Every line below between the one holding "RSS订阅 (509, 1475)" and the one holding "化纤 (228, 298)", inclusive, should be copied exactly, and no other line.
===== DATA SHOWN
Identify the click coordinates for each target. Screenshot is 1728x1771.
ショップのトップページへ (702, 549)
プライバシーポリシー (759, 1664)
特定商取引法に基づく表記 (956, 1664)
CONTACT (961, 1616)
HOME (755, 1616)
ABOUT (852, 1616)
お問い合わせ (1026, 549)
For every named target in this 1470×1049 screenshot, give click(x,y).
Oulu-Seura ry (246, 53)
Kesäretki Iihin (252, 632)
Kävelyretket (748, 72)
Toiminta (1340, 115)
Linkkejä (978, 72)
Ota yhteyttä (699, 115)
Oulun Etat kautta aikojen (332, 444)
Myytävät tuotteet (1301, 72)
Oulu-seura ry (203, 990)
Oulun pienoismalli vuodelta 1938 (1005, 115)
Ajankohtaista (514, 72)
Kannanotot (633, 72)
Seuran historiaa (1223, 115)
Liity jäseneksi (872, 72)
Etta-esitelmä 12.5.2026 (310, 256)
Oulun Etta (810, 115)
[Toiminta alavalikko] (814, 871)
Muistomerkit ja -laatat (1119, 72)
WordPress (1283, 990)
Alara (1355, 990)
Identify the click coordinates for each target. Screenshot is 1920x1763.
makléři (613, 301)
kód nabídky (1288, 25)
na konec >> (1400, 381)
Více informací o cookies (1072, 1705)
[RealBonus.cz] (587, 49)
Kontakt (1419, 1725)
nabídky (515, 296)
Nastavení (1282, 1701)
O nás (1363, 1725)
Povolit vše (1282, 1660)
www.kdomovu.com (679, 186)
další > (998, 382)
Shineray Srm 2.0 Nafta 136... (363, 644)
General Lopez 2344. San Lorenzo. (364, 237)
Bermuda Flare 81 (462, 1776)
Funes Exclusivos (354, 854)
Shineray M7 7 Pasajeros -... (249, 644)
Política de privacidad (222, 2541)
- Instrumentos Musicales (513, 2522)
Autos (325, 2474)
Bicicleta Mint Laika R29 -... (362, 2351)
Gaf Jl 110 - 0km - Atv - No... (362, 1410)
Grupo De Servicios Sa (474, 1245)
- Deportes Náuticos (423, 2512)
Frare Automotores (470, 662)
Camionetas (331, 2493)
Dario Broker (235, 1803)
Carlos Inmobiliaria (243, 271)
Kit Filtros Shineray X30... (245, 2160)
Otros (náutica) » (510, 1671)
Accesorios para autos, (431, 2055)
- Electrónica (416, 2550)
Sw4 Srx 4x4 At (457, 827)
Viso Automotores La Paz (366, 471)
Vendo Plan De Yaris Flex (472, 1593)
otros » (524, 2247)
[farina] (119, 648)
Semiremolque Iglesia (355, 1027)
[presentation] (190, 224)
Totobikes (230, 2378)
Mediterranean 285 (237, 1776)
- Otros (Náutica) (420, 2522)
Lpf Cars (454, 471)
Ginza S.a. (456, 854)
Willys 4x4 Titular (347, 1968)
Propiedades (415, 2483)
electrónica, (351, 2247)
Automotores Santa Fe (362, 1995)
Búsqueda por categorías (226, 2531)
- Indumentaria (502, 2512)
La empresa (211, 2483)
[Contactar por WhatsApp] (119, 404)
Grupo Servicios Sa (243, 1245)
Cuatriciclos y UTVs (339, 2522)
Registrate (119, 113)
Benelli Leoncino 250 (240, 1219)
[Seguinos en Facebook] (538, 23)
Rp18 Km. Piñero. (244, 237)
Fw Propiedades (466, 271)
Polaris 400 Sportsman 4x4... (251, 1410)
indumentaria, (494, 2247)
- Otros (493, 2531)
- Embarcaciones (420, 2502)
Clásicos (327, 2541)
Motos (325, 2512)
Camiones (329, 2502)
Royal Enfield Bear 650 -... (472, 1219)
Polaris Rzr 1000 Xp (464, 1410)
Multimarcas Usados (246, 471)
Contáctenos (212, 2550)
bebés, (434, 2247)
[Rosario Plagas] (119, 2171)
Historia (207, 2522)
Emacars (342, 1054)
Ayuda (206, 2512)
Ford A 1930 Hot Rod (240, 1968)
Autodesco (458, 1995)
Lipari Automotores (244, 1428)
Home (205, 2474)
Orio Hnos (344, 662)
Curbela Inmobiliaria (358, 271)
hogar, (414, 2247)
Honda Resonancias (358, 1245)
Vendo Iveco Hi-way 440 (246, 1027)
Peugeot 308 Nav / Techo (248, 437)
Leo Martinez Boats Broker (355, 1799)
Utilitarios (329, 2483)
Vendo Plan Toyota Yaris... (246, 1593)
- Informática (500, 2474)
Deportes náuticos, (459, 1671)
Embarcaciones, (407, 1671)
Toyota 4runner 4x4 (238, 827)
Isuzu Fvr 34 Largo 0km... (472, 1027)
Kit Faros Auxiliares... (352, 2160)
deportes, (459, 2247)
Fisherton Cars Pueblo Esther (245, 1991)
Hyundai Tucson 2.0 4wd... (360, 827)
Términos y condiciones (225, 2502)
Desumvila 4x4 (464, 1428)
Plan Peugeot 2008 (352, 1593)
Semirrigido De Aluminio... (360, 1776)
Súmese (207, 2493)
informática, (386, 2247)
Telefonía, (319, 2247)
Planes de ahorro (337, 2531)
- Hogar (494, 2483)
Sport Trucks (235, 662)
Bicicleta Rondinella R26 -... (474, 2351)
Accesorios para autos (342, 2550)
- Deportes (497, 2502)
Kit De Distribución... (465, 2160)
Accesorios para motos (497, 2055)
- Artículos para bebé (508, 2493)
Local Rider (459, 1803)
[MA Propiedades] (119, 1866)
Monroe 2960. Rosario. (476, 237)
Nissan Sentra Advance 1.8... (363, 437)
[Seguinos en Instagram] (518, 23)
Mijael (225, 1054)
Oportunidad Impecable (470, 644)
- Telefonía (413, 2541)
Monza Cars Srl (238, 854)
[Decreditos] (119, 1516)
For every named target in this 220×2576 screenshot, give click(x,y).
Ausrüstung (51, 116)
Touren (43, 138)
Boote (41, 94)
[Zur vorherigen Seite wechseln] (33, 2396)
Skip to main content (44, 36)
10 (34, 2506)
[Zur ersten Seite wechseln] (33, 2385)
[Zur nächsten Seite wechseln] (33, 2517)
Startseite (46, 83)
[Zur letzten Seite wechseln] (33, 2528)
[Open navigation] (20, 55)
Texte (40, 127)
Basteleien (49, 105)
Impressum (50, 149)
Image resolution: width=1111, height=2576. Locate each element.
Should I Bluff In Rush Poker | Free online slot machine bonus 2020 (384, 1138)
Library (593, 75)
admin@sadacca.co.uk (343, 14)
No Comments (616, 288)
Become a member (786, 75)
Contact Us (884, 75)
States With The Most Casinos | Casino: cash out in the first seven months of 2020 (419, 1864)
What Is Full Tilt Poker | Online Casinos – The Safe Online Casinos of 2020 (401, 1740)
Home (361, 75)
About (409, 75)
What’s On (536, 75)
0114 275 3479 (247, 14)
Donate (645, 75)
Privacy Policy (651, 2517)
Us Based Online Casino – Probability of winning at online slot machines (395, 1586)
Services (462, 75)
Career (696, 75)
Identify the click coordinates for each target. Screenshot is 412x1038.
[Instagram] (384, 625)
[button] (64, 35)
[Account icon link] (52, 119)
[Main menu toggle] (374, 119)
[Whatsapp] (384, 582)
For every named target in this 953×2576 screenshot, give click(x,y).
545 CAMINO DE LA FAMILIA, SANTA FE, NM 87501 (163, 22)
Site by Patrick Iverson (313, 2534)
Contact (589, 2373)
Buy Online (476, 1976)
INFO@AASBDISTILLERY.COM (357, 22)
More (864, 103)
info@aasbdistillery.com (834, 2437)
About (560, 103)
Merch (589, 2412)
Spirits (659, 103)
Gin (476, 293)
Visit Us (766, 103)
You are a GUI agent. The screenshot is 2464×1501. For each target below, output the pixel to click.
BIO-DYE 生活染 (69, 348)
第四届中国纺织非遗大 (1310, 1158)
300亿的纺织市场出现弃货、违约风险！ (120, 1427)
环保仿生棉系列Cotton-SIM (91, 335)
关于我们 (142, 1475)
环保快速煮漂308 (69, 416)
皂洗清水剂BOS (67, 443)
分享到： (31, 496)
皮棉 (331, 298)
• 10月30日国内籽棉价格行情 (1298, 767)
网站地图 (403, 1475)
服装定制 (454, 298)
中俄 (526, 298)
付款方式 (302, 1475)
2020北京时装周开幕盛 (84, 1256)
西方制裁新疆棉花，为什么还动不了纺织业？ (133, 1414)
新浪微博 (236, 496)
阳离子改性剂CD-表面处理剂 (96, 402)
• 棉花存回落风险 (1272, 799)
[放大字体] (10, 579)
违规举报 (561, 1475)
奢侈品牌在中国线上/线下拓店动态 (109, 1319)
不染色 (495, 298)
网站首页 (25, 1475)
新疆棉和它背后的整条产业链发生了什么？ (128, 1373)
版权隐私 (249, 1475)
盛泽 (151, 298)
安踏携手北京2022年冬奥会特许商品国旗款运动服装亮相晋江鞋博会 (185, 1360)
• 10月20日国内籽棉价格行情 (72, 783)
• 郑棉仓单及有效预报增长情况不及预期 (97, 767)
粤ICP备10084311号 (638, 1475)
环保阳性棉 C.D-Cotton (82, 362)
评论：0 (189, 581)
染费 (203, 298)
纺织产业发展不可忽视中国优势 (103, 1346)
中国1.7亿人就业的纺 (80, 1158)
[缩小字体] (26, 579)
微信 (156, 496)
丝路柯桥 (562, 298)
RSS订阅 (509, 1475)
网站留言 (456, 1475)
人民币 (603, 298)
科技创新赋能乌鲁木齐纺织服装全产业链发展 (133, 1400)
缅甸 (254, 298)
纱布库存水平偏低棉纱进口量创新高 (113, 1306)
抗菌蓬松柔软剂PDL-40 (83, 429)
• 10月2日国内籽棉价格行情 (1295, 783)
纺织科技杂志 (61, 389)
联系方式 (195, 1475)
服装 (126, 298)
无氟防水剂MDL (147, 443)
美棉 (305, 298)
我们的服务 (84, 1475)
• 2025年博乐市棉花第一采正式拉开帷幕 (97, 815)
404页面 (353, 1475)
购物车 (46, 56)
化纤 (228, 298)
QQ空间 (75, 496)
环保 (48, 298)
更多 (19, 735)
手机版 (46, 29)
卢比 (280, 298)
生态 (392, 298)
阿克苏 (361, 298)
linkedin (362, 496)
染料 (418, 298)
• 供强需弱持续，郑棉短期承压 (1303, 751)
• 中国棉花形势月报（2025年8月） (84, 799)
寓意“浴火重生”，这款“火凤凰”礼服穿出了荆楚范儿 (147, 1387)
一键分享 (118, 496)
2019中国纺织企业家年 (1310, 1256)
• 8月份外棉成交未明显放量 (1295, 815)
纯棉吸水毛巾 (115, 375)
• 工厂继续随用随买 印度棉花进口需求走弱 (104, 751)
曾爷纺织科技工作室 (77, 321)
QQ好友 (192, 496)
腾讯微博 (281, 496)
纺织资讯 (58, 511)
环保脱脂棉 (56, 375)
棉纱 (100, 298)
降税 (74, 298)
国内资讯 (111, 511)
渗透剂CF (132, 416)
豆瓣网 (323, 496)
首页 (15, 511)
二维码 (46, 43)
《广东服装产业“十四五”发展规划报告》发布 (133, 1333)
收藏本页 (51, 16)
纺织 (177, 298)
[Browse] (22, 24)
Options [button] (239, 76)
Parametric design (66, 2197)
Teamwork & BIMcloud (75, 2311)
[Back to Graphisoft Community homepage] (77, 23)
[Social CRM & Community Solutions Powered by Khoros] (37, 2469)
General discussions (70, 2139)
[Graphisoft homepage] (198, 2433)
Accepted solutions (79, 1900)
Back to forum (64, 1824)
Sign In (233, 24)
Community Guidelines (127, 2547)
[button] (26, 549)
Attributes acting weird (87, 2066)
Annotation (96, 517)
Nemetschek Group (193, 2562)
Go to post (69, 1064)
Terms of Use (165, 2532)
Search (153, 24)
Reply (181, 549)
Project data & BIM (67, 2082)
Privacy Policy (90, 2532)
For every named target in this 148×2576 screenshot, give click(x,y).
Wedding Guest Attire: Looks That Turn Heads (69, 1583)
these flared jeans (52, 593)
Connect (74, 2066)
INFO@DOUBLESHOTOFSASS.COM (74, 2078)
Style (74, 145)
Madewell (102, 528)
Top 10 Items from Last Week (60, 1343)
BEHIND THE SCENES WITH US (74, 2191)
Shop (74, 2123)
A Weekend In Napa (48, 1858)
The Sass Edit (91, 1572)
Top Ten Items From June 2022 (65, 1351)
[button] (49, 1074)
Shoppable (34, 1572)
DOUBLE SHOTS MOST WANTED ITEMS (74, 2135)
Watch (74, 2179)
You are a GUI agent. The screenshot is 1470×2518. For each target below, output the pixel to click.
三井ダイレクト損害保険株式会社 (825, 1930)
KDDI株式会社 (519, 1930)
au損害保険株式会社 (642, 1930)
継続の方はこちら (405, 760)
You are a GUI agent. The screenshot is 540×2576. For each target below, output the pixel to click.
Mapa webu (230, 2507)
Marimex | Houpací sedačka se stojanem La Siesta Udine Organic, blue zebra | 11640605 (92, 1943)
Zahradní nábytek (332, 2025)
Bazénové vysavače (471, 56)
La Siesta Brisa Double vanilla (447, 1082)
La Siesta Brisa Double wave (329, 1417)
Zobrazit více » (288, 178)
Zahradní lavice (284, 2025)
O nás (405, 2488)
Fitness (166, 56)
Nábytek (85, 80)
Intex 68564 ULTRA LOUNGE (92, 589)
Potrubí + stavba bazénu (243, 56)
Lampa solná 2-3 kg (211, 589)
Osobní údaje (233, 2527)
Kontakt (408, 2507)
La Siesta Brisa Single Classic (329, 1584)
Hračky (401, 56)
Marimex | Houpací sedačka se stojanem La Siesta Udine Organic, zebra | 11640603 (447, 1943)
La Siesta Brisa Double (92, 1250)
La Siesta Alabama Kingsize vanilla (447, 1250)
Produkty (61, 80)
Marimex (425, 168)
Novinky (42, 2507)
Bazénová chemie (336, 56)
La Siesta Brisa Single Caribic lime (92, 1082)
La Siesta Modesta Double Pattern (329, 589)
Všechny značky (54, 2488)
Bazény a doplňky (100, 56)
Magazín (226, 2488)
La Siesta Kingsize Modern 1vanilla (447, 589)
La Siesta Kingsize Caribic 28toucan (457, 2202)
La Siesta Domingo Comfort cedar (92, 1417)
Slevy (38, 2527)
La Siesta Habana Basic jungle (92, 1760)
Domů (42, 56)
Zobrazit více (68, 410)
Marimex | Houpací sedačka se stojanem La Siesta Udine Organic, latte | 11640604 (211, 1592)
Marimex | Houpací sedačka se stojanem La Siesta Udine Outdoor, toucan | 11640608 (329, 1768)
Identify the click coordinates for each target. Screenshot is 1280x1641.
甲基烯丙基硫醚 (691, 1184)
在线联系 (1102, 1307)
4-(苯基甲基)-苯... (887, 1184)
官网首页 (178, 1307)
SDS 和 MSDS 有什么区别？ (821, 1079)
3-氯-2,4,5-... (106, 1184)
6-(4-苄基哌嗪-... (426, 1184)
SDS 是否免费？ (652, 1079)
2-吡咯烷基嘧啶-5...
==========
→ **ANSWER AREA**
RSS订阅 (509, 1475)
网站留言 (456, 1475)
人民币 (603, 298)
科技创新赋能乌鲁木齐纺织服装全产业链发展 (133, 1400)
缅甸 (254, 298)
纱布库存水平偏低棉纱进口量创新高 (113, 1306)
抗菌蓬松柔软剂PDL-40 (83, 429)
• 10月2日国内籽棉价格行情 (1295, 783)
纺织科技杂志 (61, 389)
联系方式 (195, 1475)
服装 (126, 298)
无氟防水剂MDL (147, 443)
美棉 (305, 298)
我们的服务 (84, 1475)
• 2025年博乐市棉花第一采正式拉开帷幕 (97, 815)
404页面 (353, 1475)
购物车 (46, 56)
化纤 (228, 298)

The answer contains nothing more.